**Testo fornito**

1 – La Nuova Sardegna
Pagina 11 - Sassari
Uno screening per vivere meglio 
Specialisti del fegato in campo per fornire analisi e consulenze 
Grande successo dell’iniziativa proposta in piazza d’Italia dall’associazione Amore per la vita 
Antonio Salvatore Sassu
 SASSARI. «Un successo oltre le aspettative». È questo il primo bilancio degli organizzatori dello screening gratuito del fegato, una iniziativa che si è svolta per due giorni, sabato scorso e ieri, in una gazebo montato per l’occasione in piazza d’Italia. Lo screening del fegato è stato organizzato dall’associazione Love for life, love for liver, (Amore per la vita, amore per il fegato).
 L’iniziativa ha attratto una grande folla di interessati, oltre 1.500 persone in due giorni, giovani e anziani, uomini e donne, non solo interessati allo stato di salute del proprio fegato ma anche alle varie iniziative dall’associazione sassarese che è gemellata con l’Associazione sarda trapianti e che aderisce alla Federazione nazionale delle associazioni di volontariato malattie epatiche e trapianto. Sabato pomeriggio si sono sottoposti ai prelievi anche i componenti della banda Città di Sassari che hanno tenuto un mini concerto, eseguendo anche «Fratelli d’Italia».
 All’interno del gazebo volontari, crocerossine e volontari della Misericordia, e, ovviamente, medici specialisti del fegato e i tecnici della casa farmaceutica Roche, che ha fornito anche i kit per l’esame del sangue che veniva prelevato con una puntura sul pollice; all’esterno volotantari arrivati da Cagliari che distribuivano volantini, depliant e compilavano le schede di chi si sottoponeva allo screening. Una pattuglia che si è mobilitata per mettere a disposizioni del pubblico la propria esperienza nel campo delle malattie epatiche e dei trapianti, non solo per dare un referto medico ma per fornire solidarietà e sostegno morale a chi più ne ha bisogno, soprattutto a chi non ha ancora elaborato la propria patologia. E sono state oltre 700 le persone che si sono sottoposte allo screening, e altrettante sono dovute andare via perché non c’è stato il tempo materiale di soddisfare tutte le richieste, dato che a ogni paziente venivano dedicati almeno una decina di minuti.
 Dell’iniziativa abbiamo parlato con Noemi Sanna, medico e psichiatra della clinica universitaria di Sassari e uno dei fondatori dell’associazione Love for liver, love for life.

**Dati estratti**
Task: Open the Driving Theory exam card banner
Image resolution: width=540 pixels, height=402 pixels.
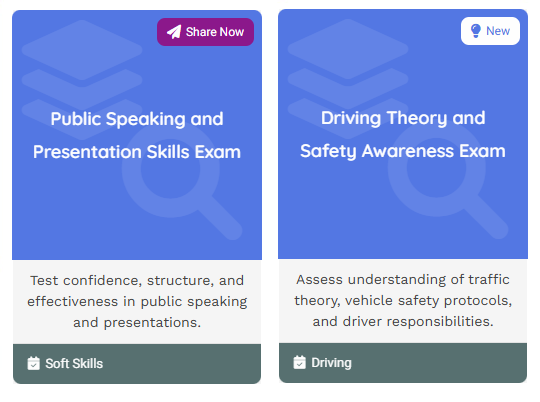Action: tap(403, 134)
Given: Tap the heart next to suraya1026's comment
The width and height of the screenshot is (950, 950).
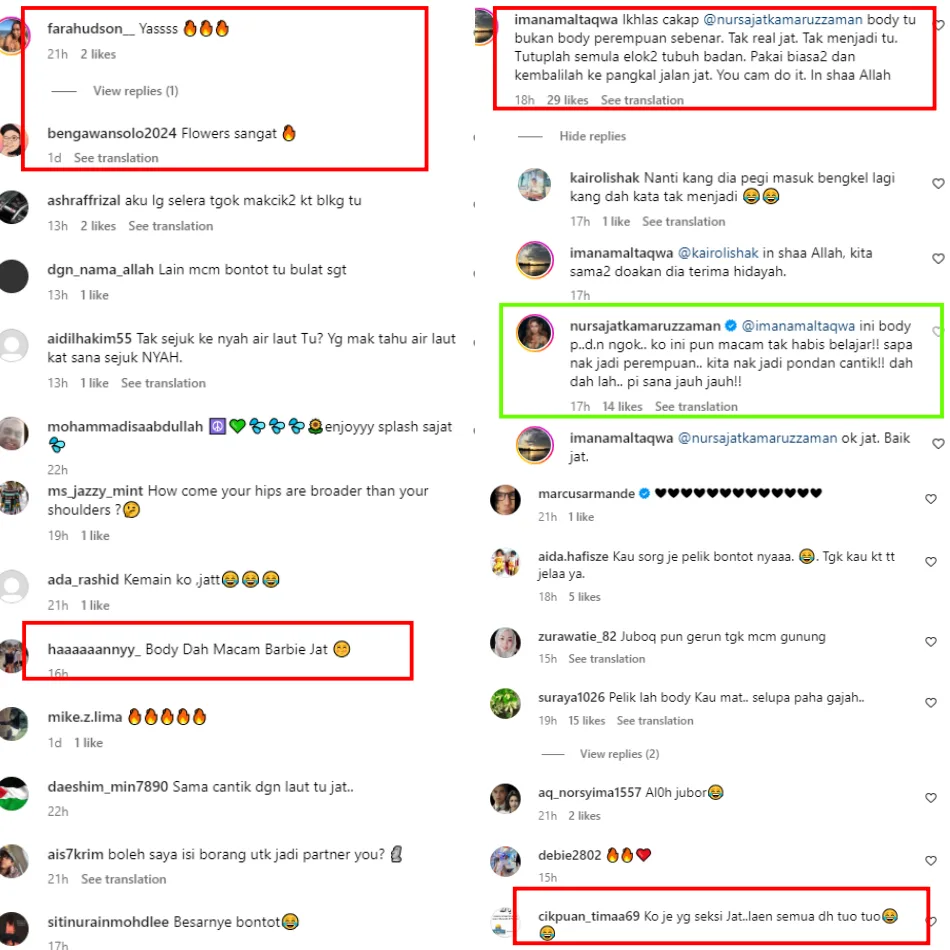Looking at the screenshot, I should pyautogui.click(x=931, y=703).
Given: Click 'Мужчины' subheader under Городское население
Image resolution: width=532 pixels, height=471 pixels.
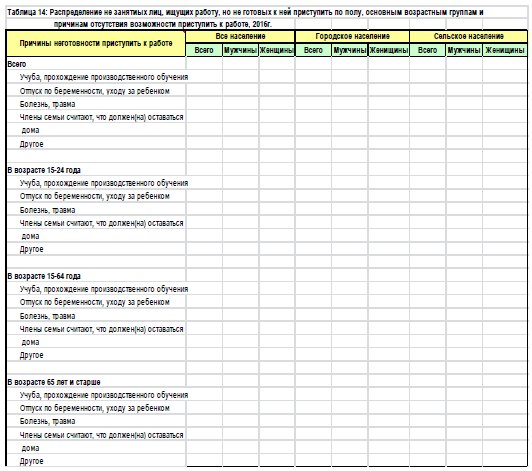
--
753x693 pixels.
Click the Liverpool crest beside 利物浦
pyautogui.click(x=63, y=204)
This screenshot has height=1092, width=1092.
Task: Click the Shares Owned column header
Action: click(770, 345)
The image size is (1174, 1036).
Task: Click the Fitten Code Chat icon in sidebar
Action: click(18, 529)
* * *
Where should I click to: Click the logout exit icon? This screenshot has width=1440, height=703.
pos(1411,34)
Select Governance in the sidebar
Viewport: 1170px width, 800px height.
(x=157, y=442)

**Consegna**
Trascrivi senza modifiche il brano dell'articolo sullo screening del fegato che si apre con le parole "1 – La Nuova" e si chiude con "per il fegato).".

**Risposta**
1 – La Nuova Sardegna
Pagina 11 - Sassari
Uno screening per vivere meglio 
Specialisti del fegato in campo per fornire analisi e consulenze 
Grande successo dell’iniziativa proposta in piazza d’Italia dall’associazione Amore per la vita 
Antonio Salvatore Sassu
 SASSARI. «Un successo oltre le aspettative». È questo il primo bilancio degli organizzatori dello screening gratuito del fegato, una iniziativa che si è svolta per due giorni, sabato scorso e ieri, in una gazebo montato per l’occasione in piazza d’Italia. Lo screening del fegato è stato organizzato dall’associazione Love for life, love for liver, (Amore per la vita, amore per il fegato).